Neuroprotective Effect of Brazilin on Amyloid β (25–35)-Induced Pathology in a Human Neuroblastoma Model

[Image: see text] Until the recent past, the sole exemplar of proteins as infectious agents leading to neurodegenerative disorders remained the prion protein. Since then, the self-seeding mechanism characteristic of the prion protein has also been attributed to other neurodegenerative-disease-associated proteins, including amyloid-β (Aβ), tau, and α-synuclein (α-Syn). In model cell line studies, truncated Aβ, viz. amyloid beta (25–35), has been found to influence cellular homeostasis through its interactions with, and via, the disruption of key housekeeping machinery.
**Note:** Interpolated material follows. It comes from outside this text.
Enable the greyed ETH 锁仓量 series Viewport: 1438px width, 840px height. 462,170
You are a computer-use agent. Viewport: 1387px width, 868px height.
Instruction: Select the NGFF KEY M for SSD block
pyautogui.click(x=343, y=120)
Here, we demonstrate that the incubation of human neuroblastoma (SH-SY5Y) cell line with Brazilin ((6aS,11bR)-7,11b-dihydro-6H-indeno[2,1-c]chromene-3,6a,9,10-tetrol) prior to Aβ (25–35)-insult protected the cells from oxidative stress and apoptotic cell death. Furthermore, Brazilin mitigated Aβ-induced alterations in protein disulfide isomerase (PDI) and α-synuclein status, both of which are important biomarkers that report on Parkinson’s pathogenesis. The results obtained in this study suggest that the tetrol is neuroprotective and helps resist Aβ-induced cross-pathology and amyloidogenic onset.